The fighting, which also left at least one Azerbaijani soldier dead, broke out on Tuesday in Armenia’s Gegharkunik province bordering the Kelbajar district west of Nagorno-Karabakh. Armenian forces controlled Kelbajar until withdrawing from the mountainous district in December 2020 under the terms of a Russian-brokered ceasefire that stopped a six-week war over Karabakh.
“Up until the signing of that capitulation agreement, until our troops withdrew from Karvachar (Kelbajar) without a single gunshot we had very serious fortifications that made our armed forces much better protected,” said Gegham Manukian of the main opposition Hayastan alliance. “Unfortunately, incomplete border fortifications make Armenian soldiers defending the border a target [of Azerbaijani attacks.]”
“Videos or other information that occasionally emerge [from Armenian border posts] do not testify to a satisfactory state of affairs and systematic [fortification] efforts there … Those efforts have not been adequate, and we now witness their consequences,” Manukian told reporters.
This is why, he said, the Azerbaijani army managed to advance a few kilometers into Armenian territory in Gegharkunik and another province, Syunik, in May.
Armen Khachatrian, a senior lawmaker representing the ruling Civil Contract party, dismissed the opposition criticism.
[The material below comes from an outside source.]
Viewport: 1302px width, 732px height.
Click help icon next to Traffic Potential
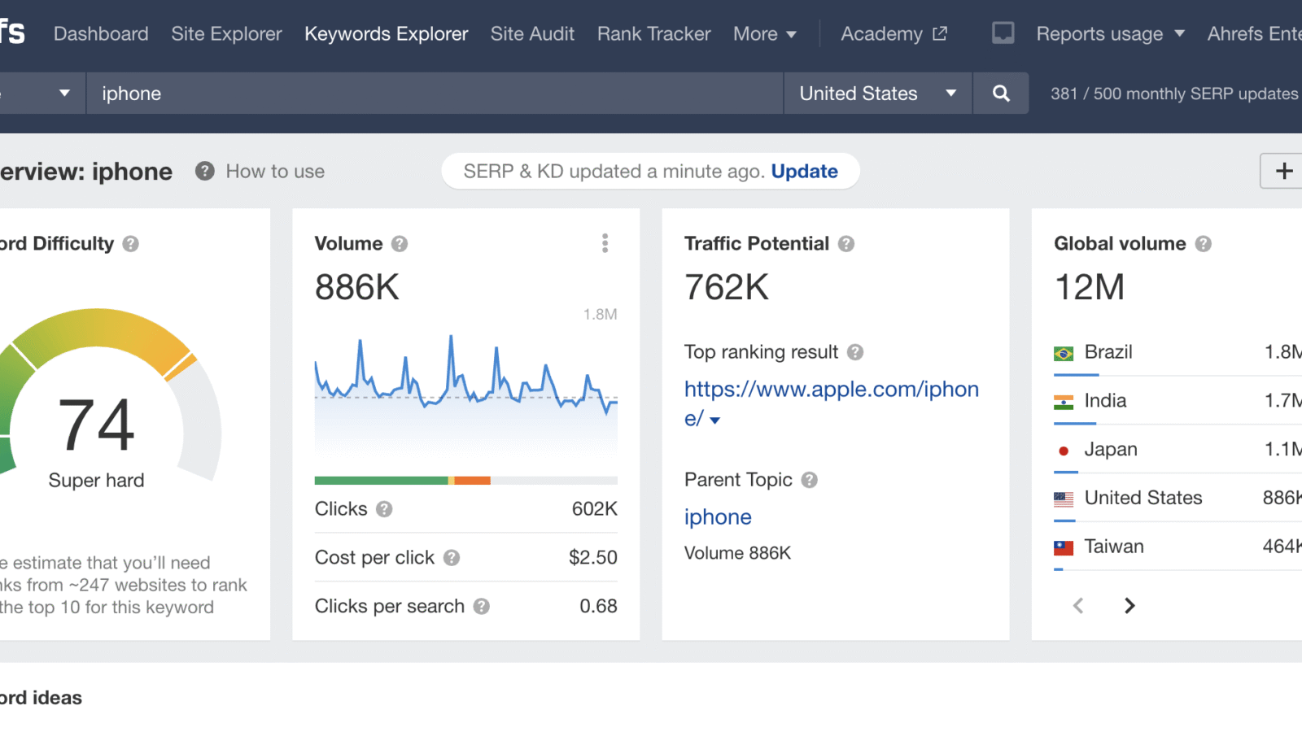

He said that the government has always promptly financed and facilitated the construction of border fortifications initiated by the Armenian military.
Khachatrian insisted that the military has increasingly fortified its new defensive lines in Gegharkunik and Syunik over the past year. He said that Tuesday’s fighting broke out when Azerbaijani forces opened fire to try to stop such work carried out outside Verin Shorzha, a border village in Gegharkunik.
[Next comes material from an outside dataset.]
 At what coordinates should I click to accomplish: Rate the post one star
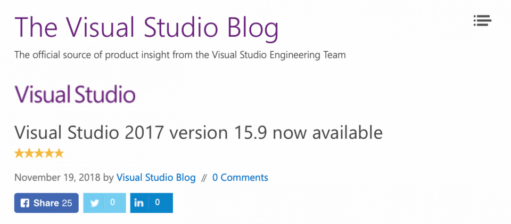click(x=19, y=154)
Khachatrian and other pro-government parliamentarians regularly visit Armenian army positions at this and other sections of the volatile frontier. By contrast, their opposition colleagues have been repeatedly denied permission to inspect border posts and their defensive facilities.
Manukian said that he and other deputies from Hayastan, which has the second largest group in the National Assembly, have again asked the Defense Ministry to allow them to visit the border later this month. The ministry has not yet replied to the request, he said.
The military has also seriously restricted independent and pro-opposition media’s access to border areas.